**PROBLEM**.
Filter the listing for lines containing "agent".

**RECORDS FOR PROCESSING**.
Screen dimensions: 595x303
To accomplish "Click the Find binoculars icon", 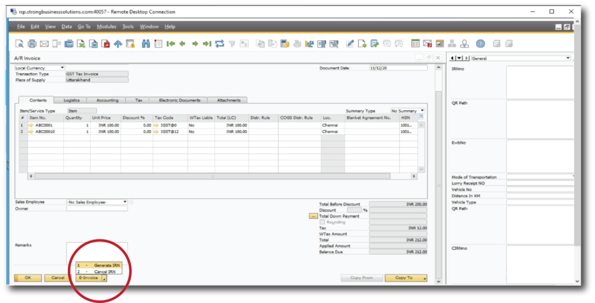I will click(146, 44).
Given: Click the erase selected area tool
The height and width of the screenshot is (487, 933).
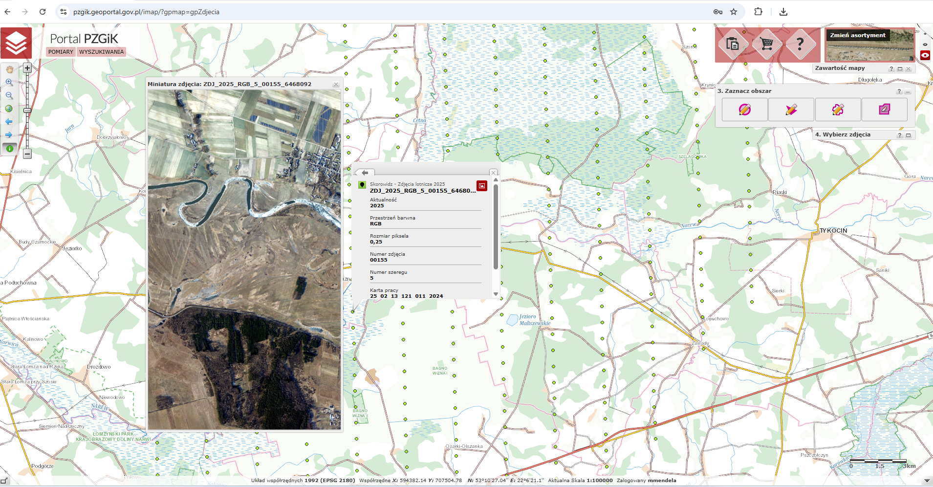Looking at the screenshot, I should click(884, 110).
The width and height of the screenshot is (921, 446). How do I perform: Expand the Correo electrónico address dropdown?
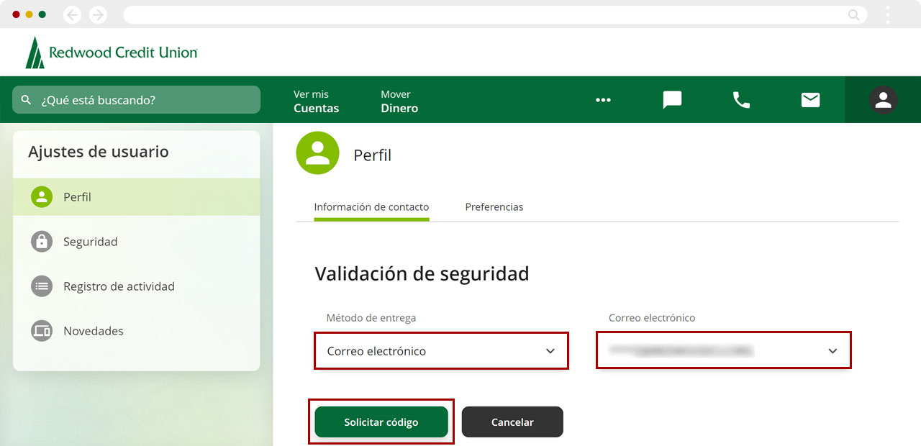coord(723,351)
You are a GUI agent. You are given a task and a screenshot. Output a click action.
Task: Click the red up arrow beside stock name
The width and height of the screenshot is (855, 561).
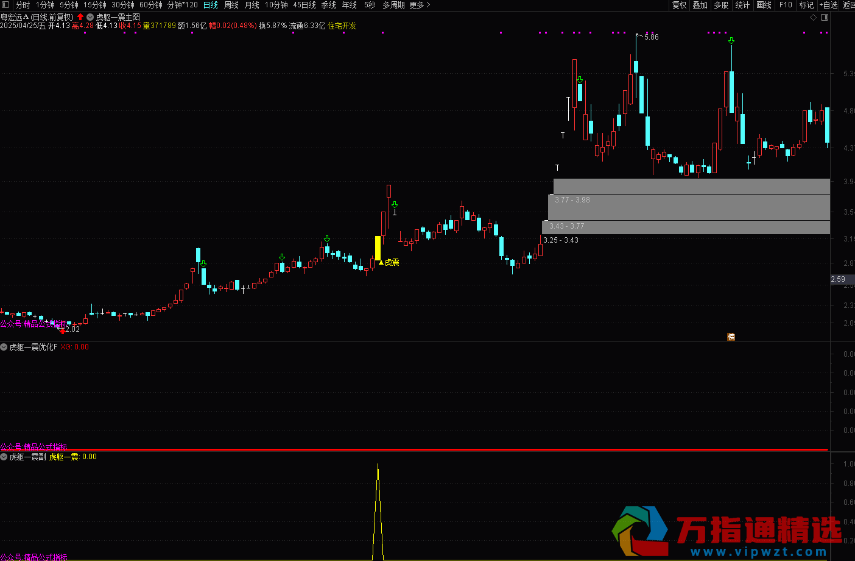click(x=80, y=17)
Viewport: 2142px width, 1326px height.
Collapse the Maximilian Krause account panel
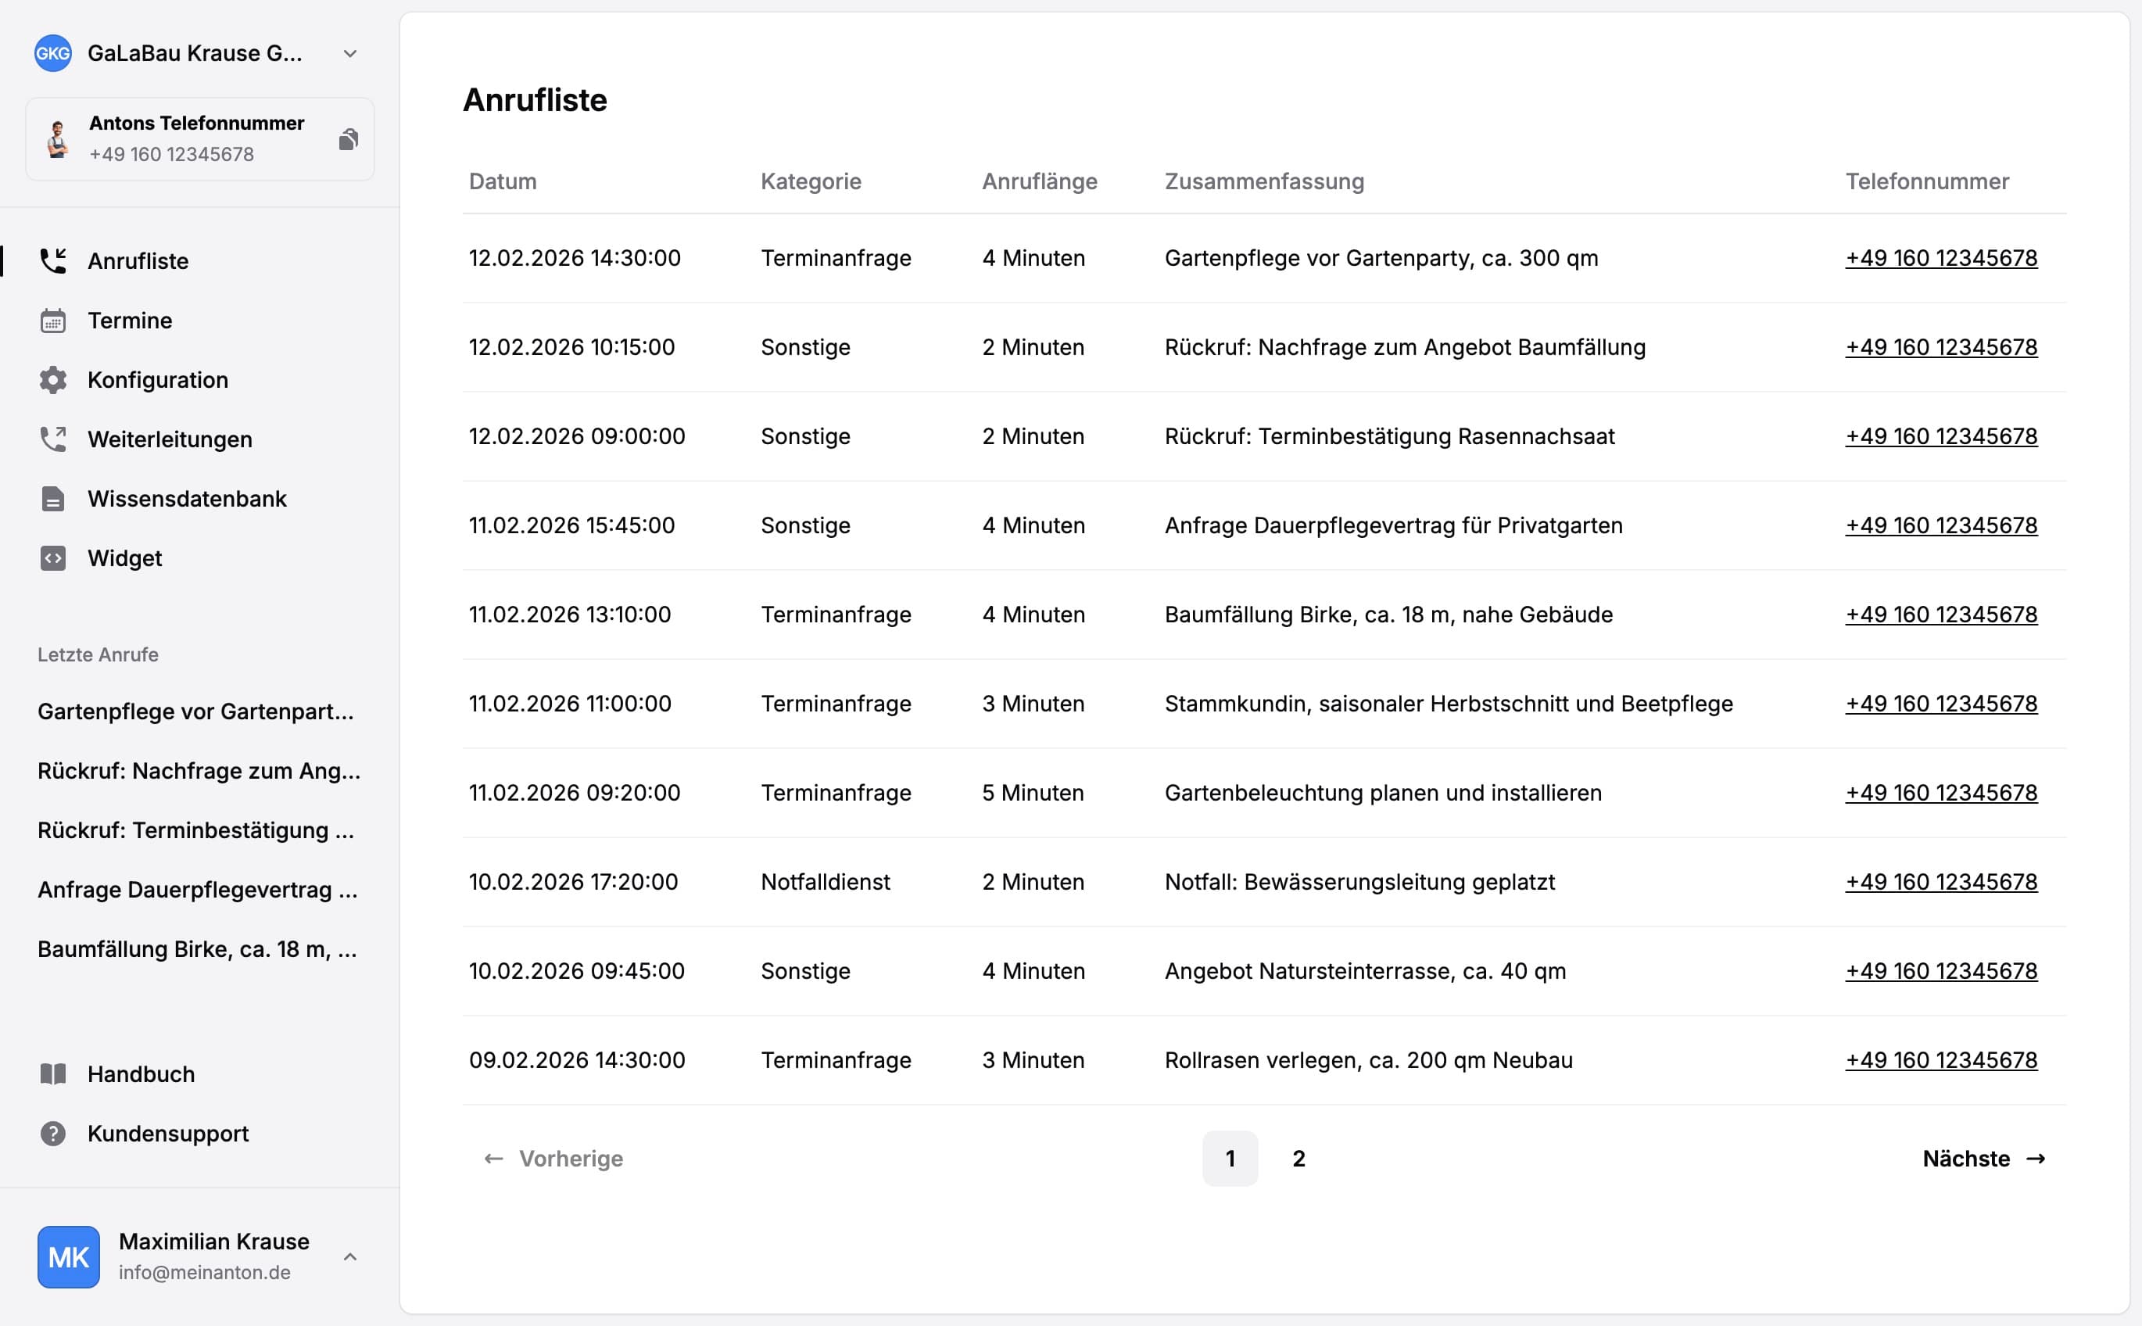tap(351, 1257)
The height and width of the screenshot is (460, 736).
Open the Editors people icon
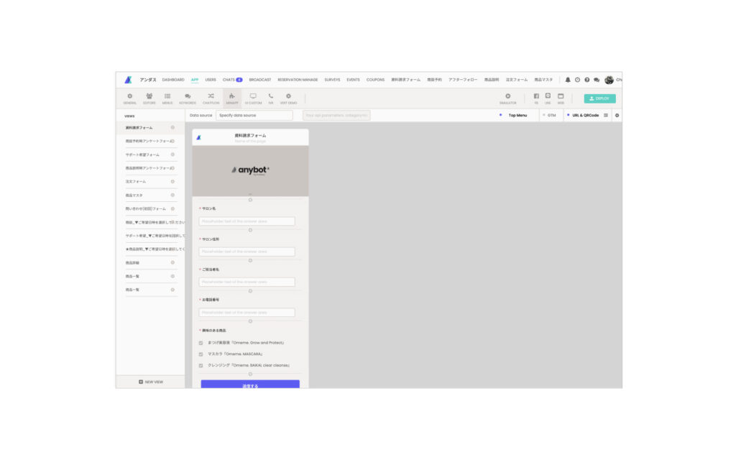click(x=149, y=97)
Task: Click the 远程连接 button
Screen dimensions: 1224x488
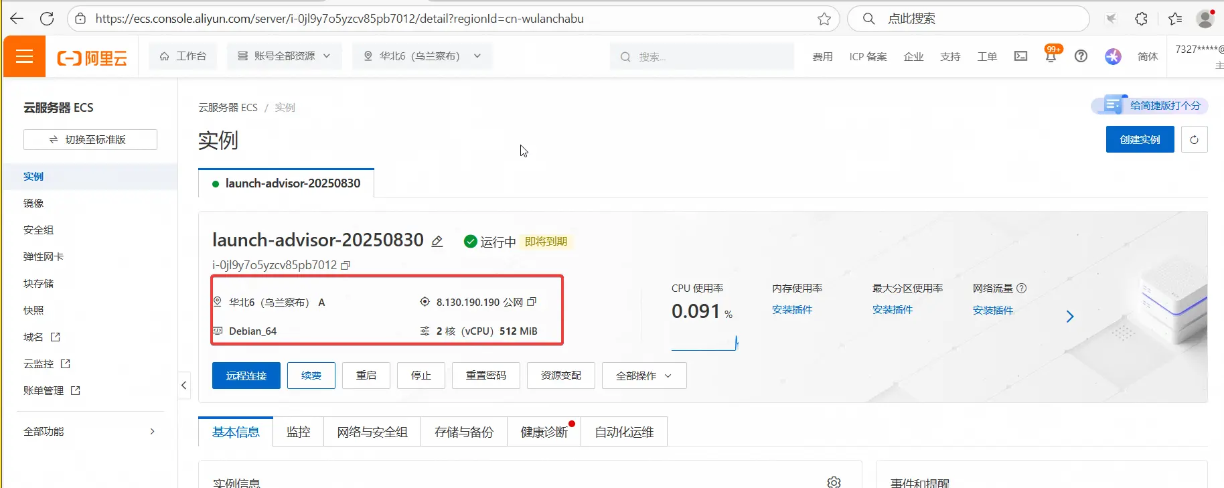Action: pos(246,376)
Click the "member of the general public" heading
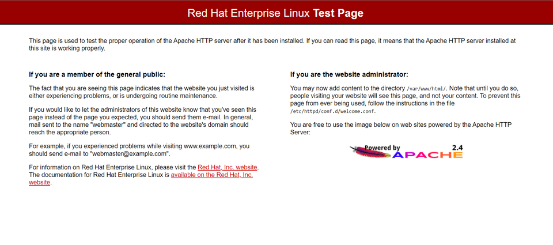Viewport: 553px width, 245px height. click(97, 74)
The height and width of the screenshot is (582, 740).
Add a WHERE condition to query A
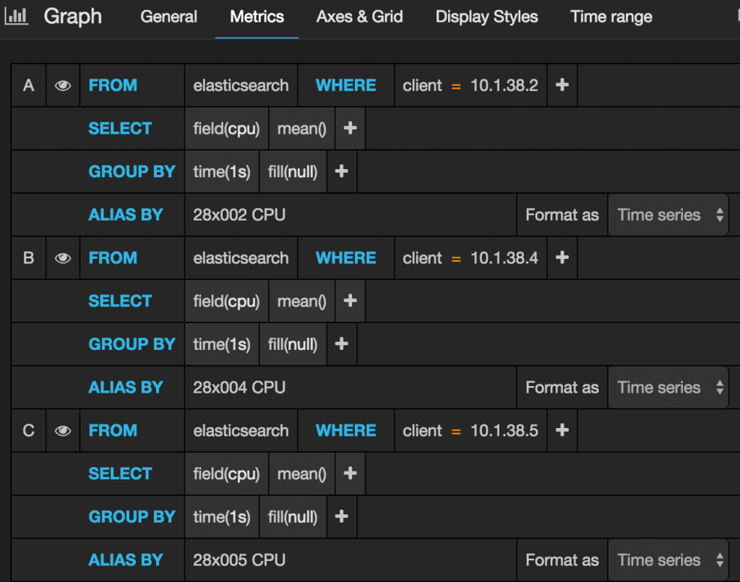click(562, 85)
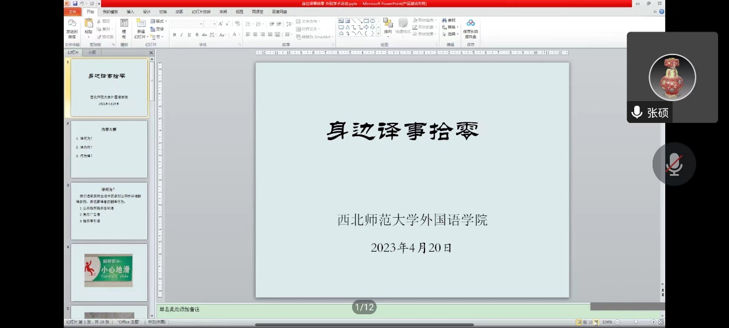Open the 模板 (Template) icon
Screen dimensions: 729x328
coord(124,24)
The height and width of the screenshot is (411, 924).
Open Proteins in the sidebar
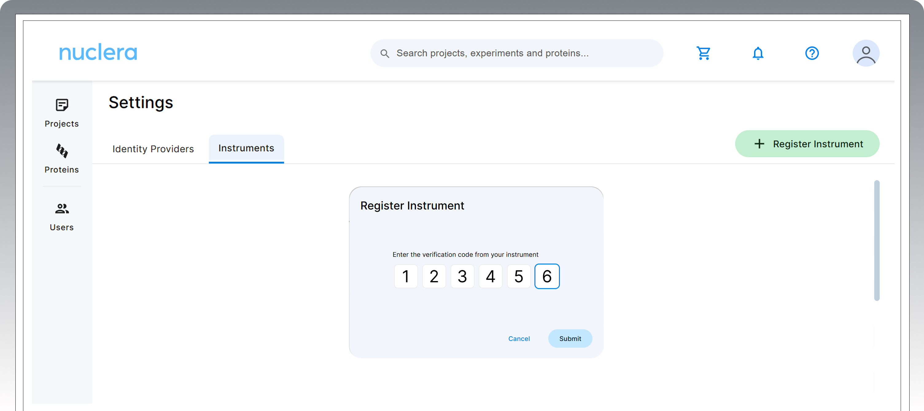click(62, 159)
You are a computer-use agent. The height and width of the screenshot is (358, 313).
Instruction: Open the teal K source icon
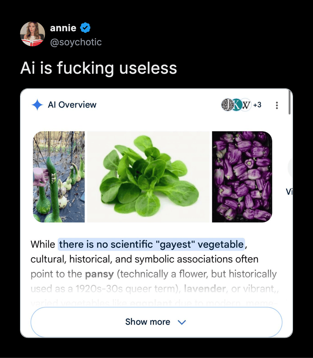237,105
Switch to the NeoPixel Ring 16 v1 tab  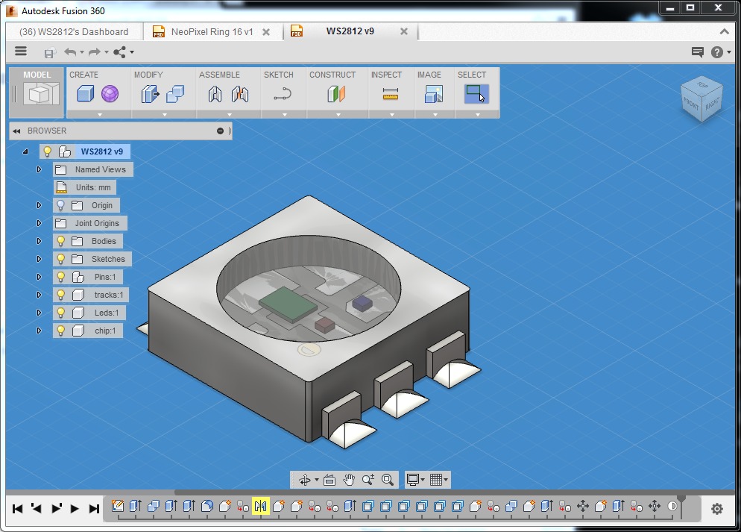tap(212, 32)
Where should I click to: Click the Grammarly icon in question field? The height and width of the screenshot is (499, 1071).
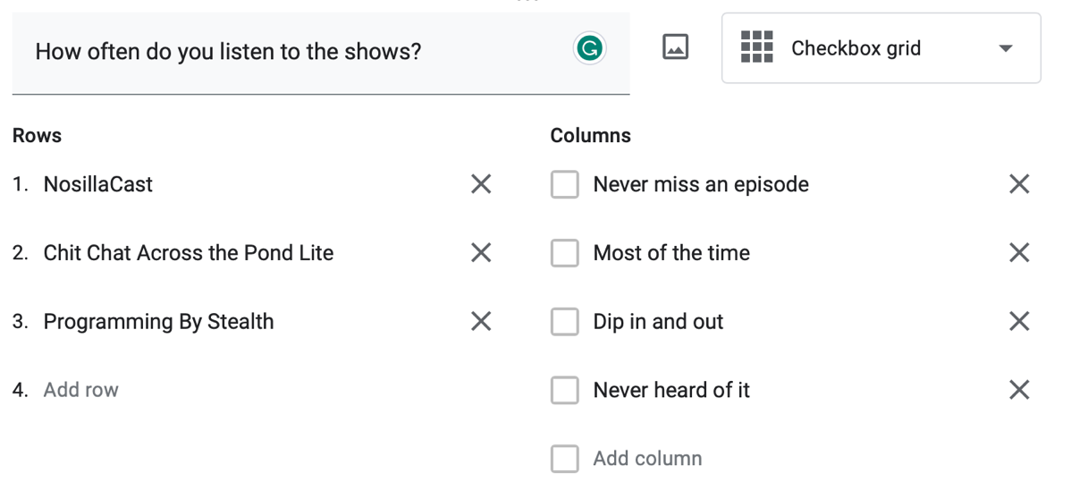click(588, 48)
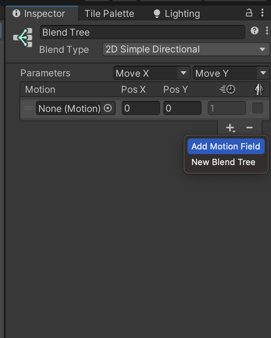Click the Pos X value field
The image size is (271, 338).
(141, 108)
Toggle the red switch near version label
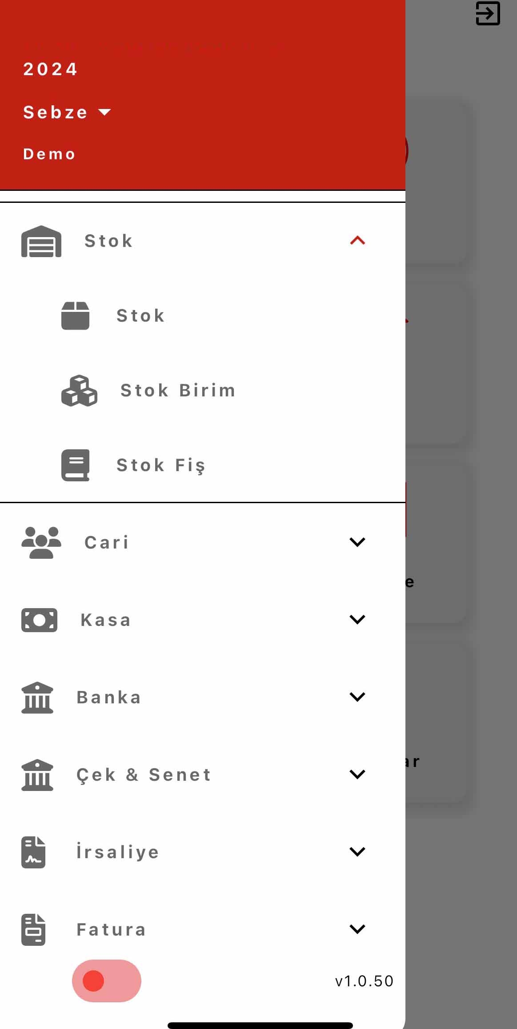517x1029 pixels. point(107,981)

**SOLUTION**.
You are a GUI agent. You are given a task and a screenshot. Output a click action.
You are a computer-use agent. The height and width of the screenshot is (358, 313).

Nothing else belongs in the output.